Eagleville is a city in Rutherford County, Tennessee. The population was 813 at the 2020 census. It is the home of Eagleville High school.

==History==
Eagleville was founded in 1832 and was originally named "Manchester." When a post office opened in town in 1836, the city changed its name to "Eagleville," since the name Manchester was already taken. According to local lore, the name was inspired by an unusually large eagle which was killed in the vicinity. Eagleville was part of Williamson County until 1877, when it agreed to join Rutherford after Williamson County refused to build a road connecting Eagleville with Franklin, the county seat. In 2015, Eagleville completed its sewer system. The $3.1 million project was financed by a low-interest loan and a grant from the United States Department of Agriculture (USDA).

==Geography==
According to the United States Census Bureau, the city has a total area of 2.1 sqmi, all land. Eagleville is located at 35.7417° N, 86.6497° W

==Demographics==

As of the 2020 census, the city had a population of 813.

Historical population
| Census | Pop. | Note | %± |
| 1880 | 134 |  | — |
| 1890 | 275 |  | 105.2% |
| 1950 | 378 |  | — |
| 1960 | 363 |  | −4.0% |
| 1970 | 437 |  | 20.4% |
| 1980 | 444 |  | 1.6% |
| 1990 | 462 |  | 4.1% |
| 2000 | 464 |  | 0.4% |
| 2010 | 604 |  | 30.2% |
| 2020 | 813 |  | 34.6% |
Sources:

===2020 census===

The median age was 37.6 years, 27.3% of residents were under the age of 18, 14.4% of residents were 65 years of age or older, and for every 100 females there were 87.8 males with 86.4 males age 18 and over.

0.0% of residents lived in urban areas, while 100.0% lived in rural areas.

There were 301 households in Eagleville, of which 43.5% had children under the age of 18 living in them.
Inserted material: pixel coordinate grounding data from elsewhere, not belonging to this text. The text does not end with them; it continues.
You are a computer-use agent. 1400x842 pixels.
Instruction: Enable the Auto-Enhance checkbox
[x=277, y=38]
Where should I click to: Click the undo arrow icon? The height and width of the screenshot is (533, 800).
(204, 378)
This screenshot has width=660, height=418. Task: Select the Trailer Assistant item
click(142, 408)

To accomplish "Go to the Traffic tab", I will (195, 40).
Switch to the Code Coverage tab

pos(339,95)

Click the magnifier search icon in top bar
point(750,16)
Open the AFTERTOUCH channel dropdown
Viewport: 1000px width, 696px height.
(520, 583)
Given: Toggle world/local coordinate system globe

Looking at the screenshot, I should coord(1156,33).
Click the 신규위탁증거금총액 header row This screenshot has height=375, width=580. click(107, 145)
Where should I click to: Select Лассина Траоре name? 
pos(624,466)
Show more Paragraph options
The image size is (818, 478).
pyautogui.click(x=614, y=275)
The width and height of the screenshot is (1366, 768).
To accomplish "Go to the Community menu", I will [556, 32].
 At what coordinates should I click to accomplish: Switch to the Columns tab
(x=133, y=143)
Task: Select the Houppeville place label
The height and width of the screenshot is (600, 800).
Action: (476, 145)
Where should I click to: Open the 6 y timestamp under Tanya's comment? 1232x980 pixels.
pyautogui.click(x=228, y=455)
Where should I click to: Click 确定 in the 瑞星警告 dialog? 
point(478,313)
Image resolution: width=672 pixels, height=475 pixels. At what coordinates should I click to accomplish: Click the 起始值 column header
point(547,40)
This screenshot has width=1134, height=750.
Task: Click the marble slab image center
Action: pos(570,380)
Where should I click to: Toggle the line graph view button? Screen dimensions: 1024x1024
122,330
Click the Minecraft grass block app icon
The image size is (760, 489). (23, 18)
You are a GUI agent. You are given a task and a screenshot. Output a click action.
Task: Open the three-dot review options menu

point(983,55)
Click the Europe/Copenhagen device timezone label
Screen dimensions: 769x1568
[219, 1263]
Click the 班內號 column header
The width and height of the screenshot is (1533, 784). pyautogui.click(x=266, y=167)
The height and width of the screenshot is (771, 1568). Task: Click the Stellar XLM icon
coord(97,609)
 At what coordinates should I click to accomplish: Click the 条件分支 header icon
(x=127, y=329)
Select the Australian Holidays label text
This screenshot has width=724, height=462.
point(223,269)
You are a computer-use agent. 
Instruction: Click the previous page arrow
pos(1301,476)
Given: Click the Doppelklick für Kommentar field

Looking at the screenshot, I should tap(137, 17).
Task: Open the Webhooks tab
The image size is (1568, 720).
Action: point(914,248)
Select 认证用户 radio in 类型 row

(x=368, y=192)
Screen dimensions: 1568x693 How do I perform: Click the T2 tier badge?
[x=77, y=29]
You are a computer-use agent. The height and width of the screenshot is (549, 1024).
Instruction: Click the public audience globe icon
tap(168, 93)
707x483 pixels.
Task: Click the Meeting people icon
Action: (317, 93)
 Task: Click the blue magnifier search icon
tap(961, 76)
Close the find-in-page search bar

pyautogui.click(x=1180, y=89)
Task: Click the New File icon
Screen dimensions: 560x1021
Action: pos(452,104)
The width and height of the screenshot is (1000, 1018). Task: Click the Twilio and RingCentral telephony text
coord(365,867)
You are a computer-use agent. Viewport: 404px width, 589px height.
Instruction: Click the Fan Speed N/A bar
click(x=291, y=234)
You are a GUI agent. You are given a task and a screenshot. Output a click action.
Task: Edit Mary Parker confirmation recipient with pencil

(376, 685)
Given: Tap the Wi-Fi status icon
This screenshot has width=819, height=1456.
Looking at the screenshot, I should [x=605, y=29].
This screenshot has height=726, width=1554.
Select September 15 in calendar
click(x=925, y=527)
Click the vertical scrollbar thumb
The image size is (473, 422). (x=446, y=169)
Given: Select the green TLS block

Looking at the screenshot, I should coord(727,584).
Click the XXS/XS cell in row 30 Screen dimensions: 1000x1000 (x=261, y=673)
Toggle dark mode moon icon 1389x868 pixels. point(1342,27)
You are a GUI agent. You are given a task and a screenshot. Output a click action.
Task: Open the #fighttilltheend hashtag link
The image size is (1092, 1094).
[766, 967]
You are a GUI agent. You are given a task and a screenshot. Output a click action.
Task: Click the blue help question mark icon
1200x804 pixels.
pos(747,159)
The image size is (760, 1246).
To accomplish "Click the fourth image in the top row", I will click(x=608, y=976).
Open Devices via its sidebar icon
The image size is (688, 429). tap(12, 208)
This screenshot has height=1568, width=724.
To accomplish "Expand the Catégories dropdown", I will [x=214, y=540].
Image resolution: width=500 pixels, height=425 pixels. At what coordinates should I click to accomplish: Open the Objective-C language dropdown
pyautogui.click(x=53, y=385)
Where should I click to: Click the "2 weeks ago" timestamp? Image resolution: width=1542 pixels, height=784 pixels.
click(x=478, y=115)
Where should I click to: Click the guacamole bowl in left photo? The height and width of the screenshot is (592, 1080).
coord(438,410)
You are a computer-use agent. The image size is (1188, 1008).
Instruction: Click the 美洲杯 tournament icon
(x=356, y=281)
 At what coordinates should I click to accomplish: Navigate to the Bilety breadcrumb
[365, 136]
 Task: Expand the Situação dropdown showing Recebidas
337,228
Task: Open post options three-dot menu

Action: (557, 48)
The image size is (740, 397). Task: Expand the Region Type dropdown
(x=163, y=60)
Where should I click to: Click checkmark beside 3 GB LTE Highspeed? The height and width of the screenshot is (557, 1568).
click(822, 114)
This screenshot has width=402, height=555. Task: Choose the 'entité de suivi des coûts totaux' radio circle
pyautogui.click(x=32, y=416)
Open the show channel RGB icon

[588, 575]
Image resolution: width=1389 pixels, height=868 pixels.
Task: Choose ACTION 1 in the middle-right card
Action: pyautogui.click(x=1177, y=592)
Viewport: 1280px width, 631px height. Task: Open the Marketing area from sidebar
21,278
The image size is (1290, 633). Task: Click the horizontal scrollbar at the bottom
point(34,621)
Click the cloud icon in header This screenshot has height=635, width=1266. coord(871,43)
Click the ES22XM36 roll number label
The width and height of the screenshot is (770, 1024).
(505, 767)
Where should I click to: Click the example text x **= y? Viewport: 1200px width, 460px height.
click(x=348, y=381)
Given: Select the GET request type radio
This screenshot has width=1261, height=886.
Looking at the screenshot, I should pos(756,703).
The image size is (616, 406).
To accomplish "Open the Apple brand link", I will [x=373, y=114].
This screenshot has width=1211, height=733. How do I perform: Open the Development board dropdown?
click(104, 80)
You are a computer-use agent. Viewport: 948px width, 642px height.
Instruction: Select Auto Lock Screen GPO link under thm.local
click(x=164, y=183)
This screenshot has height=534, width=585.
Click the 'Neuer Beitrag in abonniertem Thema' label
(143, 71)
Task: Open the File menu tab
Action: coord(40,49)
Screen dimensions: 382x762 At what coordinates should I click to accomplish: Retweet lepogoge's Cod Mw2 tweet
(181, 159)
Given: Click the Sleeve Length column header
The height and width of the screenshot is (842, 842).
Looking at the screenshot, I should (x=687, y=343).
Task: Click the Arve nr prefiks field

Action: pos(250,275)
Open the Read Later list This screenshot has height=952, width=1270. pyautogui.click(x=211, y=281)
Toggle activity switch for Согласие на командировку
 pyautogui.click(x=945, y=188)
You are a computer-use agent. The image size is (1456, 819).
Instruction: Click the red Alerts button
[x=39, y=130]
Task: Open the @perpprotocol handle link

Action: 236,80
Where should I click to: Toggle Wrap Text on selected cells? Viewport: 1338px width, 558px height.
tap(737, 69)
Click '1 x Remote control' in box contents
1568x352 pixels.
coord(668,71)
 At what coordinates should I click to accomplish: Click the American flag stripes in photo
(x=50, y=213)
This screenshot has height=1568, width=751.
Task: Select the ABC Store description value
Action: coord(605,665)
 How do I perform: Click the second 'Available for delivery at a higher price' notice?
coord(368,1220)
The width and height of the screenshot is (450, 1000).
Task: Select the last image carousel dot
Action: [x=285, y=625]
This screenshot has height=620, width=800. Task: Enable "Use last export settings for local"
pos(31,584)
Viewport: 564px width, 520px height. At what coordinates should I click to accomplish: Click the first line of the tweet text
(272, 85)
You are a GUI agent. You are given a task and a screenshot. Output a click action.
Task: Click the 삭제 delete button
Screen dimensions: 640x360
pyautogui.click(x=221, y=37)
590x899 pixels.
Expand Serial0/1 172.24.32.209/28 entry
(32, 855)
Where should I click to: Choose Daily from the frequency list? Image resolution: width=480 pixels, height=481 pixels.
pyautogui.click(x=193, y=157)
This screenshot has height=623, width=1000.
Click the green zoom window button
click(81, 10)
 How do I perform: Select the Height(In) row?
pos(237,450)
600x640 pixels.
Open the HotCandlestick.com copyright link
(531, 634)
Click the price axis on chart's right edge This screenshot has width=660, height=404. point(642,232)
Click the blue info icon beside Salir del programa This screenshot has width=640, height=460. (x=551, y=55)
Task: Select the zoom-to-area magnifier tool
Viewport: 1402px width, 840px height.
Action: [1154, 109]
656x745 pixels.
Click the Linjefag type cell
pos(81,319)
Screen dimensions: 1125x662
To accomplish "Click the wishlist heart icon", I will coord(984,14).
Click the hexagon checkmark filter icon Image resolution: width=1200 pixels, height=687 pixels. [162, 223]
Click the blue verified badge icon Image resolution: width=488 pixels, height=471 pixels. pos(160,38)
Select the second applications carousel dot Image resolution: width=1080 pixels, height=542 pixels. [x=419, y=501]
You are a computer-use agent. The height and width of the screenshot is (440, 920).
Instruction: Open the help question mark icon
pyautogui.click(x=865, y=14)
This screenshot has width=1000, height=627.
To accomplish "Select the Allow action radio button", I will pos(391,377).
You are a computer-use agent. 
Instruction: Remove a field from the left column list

Of all households, 53.5% were married-couple households, 16.6% were households with a male householder and no spouse or partner present, and 27.2% were households with a female householder and no spouse or partner present. About 26.6% of all households were made up of individuals and 12.6% had someone living alone who was 65 years of age or older.

There were 326 housing units, of which 7.7% were vacant. The homeowner vacancy rate was 0.0% and the rental vacancy rate was 11.4%.

Racial composition as of the 2020 census
| Race | Number | Percent |
|---|---|---|
| White | 743 | 91.4% |
| Black or African American | 17 | 2.1% |
| American Indian and Alaska Native | 0 | 0.0% |
| Asian | 0 | 0.0% |
| Native Hawaiian and Other Pacific Islander | 0 | 0.0% |
| Some other race | 12 | 1.5% |
| Two or more races | 41 | 5.0% |
| Hispanic or Latino (of any race) | 39 | 4.8% |

===2000 census===

As of the census of 2000, there were 464 people, 187 households, and 134 families living in the city. The population density was 218.1 PD/sqmi. There were 198 housing units at an average density of 93.1 /mi2. The racial makeup of the city was 97.84% White, 1.29% African American, 0.43% Native American, and 0.43% from two or more races. Hispanic or Latino of any race were 0.86% of the population.

There were 187 households, out of which 29.4% had children under the age of 18 living with them, 57.2% were married couples living together, 8.6% had a female householder with no husband present, and 28.3% were non-families. Of all households, 24.6% were made up of individuals, and 13.4% had someone living alone who was 65 years of age or older. The average household size was 2.48 and the average family size was 2.94.

In the city the population was spread out, with 24.1% under the age of 18, 9.7% from 18 to 24, 28.0% from 25 to 44, 24.1% from 45 to 64, and 14.0% who were 65 years of age or older. The median age was 39 years. For every 100 females, there were 92.5 males. For every 100 females age 18 and over, there were 93.4 males.

The median income for a household in the city was $47,500, and the median income for a family was $63,542. Males had a median income of $36,250 versus $25,000 for females. The per capita income for the city was $21,915. About 5.3% of families and 4.3% of the population were below the poverty line, including 1.0% of those under age 18 and 4.3% of those age 65 or over.